Your idea becomes a product so good it becomes a brand, so ubiquitous it becomes a monopoly (and no one cares — all your competitors go back to the drawing board). You become a household word — a verb — that's everywhere we want to be. And you can see us, all of us, all the time and everywhere in the whole wide world. We tell you everything (or might as well) and it's so easy, we can't imagine where we'd be without you (no one remembers life before you — but we can look it up if we need to). You know what we're thinking and what we're doing, who we look like and who we're looking for, how we walk, who we talk to — do we trust you? We don't need to — you know us better than we know ourselves. And it kinda goes without saying that the verb that owns all the information in the world knows when we've been bad or good — but nobody minds. After all, what (or maybe I should say, where) have we got to hide?

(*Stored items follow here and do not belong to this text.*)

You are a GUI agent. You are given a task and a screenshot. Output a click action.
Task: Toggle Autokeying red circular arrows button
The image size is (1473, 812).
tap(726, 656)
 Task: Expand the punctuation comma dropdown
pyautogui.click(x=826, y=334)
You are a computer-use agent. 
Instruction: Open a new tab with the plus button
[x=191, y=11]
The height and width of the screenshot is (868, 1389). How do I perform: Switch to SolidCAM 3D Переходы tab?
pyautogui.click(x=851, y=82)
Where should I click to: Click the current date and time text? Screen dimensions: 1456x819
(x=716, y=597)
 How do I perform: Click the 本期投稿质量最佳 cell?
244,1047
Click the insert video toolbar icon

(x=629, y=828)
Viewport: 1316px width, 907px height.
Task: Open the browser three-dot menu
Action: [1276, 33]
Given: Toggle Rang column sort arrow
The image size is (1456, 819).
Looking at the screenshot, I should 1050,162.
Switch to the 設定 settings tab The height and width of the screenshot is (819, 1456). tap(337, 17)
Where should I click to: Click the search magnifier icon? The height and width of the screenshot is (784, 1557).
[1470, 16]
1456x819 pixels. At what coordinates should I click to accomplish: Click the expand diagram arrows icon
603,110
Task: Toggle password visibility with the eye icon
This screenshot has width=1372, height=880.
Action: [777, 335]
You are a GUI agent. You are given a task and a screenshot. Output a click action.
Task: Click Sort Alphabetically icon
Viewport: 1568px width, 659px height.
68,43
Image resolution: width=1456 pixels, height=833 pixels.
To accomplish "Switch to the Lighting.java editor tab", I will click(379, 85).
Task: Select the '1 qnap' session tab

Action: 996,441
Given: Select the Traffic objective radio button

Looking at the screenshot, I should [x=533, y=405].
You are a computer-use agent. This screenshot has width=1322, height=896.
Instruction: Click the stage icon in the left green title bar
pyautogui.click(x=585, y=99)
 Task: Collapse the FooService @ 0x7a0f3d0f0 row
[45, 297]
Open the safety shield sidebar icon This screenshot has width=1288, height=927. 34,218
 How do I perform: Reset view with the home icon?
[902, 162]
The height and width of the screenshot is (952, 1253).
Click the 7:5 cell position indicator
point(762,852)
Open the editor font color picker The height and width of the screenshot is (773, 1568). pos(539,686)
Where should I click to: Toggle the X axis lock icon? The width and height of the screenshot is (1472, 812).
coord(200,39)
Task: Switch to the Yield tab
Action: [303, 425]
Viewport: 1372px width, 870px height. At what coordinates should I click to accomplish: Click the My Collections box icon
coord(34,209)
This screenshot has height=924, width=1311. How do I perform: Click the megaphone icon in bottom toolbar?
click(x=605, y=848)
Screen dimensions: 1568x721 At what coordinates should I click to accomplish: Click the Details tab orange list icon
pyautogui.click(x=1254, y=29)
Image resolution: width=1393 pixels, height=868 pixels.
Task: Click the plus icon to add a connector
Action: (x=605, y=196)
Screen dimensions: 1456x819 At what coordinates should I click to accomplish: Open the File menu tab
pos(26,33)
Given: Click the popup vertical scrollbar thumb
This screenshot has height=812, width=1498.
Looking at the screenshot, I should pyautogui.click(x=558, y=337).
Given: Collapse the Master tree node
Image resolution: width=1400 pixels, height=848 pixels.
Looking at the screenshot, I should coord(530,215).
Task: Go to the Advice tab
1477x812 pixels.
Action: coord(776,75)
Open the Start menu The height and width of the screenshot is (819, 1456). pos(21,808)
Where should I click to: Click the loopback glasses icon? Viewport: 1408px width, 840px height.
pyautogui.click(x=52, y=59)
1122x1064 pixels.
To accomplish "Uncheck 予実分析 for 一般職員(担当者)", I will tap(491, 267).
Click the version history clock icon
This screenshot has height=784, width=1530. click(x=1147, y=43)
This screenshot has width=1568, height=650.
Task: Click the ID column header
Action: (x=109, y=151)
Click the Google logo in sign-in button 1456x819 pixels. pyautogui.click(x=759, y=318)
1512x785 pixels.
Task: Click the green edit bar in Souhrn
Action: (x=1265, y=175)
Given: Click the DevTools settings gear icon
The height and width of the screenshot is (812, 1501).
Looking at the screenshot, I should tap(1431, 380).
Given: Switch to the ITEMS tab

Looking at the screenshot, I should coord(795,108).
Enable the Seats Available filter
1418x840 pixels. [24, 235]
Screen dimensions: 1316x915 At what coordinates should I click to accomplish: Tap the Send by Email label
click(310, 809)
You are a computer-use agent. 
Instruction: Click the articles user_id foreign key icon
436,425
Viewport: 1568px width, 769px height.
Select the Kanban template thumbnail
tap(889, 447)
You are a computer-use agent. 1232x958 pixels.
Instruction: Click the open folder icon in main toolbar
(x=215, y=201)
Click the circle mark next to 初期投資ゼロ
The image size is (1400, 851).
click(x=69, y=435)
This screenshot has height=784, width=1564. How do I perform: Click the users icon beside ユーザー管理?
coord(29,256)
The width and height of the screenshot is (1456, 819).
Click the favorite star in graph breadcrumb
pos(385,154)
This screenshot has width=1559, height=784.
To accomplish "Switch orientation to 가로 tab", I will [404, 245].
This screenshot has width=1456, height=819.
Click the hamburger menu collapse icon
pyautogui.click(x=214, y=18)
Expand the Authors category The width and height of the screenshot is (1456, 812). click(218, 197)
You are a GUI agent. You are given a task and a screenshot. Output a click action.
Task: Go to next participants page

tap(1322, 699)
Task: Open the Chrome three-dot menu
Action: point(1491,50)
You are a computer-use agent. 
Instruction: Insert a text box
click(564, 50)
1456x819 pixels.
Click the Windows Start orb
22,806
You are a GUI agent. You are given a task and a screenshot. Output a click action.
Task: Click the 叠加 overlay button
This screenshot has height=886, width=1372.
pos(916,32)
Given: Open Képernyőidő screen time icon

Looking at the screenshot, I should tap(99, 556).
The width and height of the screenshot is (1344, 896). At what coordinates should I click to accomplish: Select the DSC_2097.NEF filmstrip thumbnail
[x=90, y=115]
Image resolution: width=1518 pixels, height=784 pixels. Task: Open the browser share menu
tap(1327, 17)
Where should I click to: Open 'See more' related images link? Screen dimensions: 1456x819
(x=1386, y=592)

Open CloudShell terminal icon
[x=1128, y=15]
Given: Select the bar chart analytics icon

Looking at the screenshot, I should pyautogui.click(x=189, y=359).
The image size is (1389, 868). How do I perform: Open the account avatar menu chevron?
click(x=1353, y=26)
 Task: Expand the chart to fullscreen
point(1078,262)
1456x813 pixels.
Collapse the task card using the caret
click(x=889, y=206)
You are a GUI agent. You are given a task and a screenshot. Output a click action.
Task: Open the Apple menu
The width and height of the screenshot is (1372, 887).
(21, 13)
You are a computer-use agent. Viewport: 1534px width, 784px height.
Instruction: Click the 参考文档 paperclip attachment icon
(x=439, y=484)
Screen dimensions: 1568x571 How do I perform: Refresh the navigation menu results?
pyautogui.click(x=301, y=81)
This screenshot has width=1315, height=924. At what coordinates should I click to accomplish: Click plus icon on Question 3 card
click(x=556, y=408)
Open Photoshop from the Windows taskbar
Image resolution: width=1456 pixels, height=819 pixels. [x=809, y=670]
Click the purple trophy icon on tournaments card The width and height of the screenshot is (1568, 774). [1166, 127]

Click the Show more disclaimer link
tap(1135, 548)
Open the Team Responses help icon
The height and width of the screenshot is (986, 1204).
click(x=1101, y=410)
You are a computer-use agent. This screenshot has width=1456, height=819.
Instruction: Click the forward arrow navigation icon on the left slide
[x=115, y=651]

At WhiteHouseMuseum.org you can see historical photos and an itemized timeline of every Oval Office redecoration performed under every President since 1909. Compare the tastes of 13 US Presidents (or their wives' decorators') and learn fun facts like which two presidents chose not to change the decor.
One thing you will not learn is anything about those god damn windows.
[Red room... red room... The Oval Office was completely redecorated in November 1963 while the Kennedys were in Dallas.]